Jeder in Holland mag den SC Heerenveen. In der Champions League gelten die Friesen als Sparringspartner. Bis Dienstag: Da gelang gegen Piräus ein 1:0 – trotz eines halbgaren Hähnchens

aus Heerenveen EGON BOESTEN

In Lyon wurden sie förmlich niedergewalzt; gegen Valencia hatten sie zu Hause keine Chance, in Piräus verloren sie auch. Doch Dienstagnacht konnte man in Heerenveen das tun, was man im Land der Friesen am besten kann: man feierte. Der SC Heerenveen, als Punktelieferant und Sparringspartner in der Champions League ausgemacht, gewann im völlig überfüllten Abe Lenstra Stadion 1:0 gegen Olympiakos Piräus. Der SC Heerenveen – ein modernes Fußballmärchen aus dem niederländischen Friesland: „Das Wunder ist geschehen“, schrieb De Telegraaf gestern euphorisch. „Der kleine Club vom platten Land“ hatte das „hitzeflimmernde Fußballgefecht“ tatsächlich gewonnen.

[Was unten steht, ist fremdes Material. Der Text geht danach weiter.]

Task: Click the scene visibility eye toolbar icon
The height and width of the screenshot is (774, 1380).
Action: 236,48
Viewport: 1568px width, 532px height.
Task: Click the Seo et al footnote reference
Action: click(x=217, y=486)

Zu Besuch in Heerenveen an einem ruhigeren Tag. „Nein“, sagt Meneer Beker, „in unser Museum können wir jetzt noch nicht, dann gehen wir erst einmal nach oben.“ Das Programmheft wird dort gerade von älteren freiwilligen Helfern zusammengeheftet. Museumsführer Beker zeigt dem deutschen Besucher das friesische Schmuckkästchen. So wird das 13.500-Zuschauer-Stadion des Sport-Clubs Heerenveen überall in den Niederlanden genannt – und das, obwohl in Amsterdam, Arnheim und anderswo ebenfalls neue, topmoderne Stadien entstanden sind.

Große Namen gibt es beim Vizemeister des Landes nicht: Bekannte Leute hat Foppe de Haan, seit immerhin 16 Jahren verantwortlicher Trainer, noch nie in die 35.000-Einwohner-Stadt, knapp 25 Kilometer östlich vom Ijsselmeer, geholt. Foppe, den der Verband vergeblich zum Bondscoach ernennen wollte, hat stets unbekannte Fußballer bekannt gemacht. Das begann mit dem Dänen Jon Dahl Tomasson, der in Heerenveen zum besten Nachwuchsfußballer der niederländischen Ehrendivision heranwuchs (und dann zu Newcastle, später zu Feyenoord wechselte), und fand schließlich mit dem vor drei Jahren noch unbekannten Ruud van Nistelrooy seine Fortsetzung. Nach zwei Jahren war van Nistelrooy Torjäger Nummer 1 geworden. Den nächsten Shootingstar sollte man sich vorsorglich merken: Angreifer Anthony Lurling.

Der SC Heerenveen ist den Fans in Holland der zweitliebste Verein: erst kommt der eigene Klub, dann Heerenveen. Beliebteste Fans, beliebtester Trainer – die Friesen sind bei allen Umfragen immer oben dabei. „Ganz Holland liebt Heerenveen“, titelte schon vor Jahresfrist Voetbal International. Und Wim Duisenberg, Präsident der Europäischen Zentralbank, muss niemandem mehr erklären, wo seine Heimatstadt liegt, seit sein Club im europäischen Fußball debütiert.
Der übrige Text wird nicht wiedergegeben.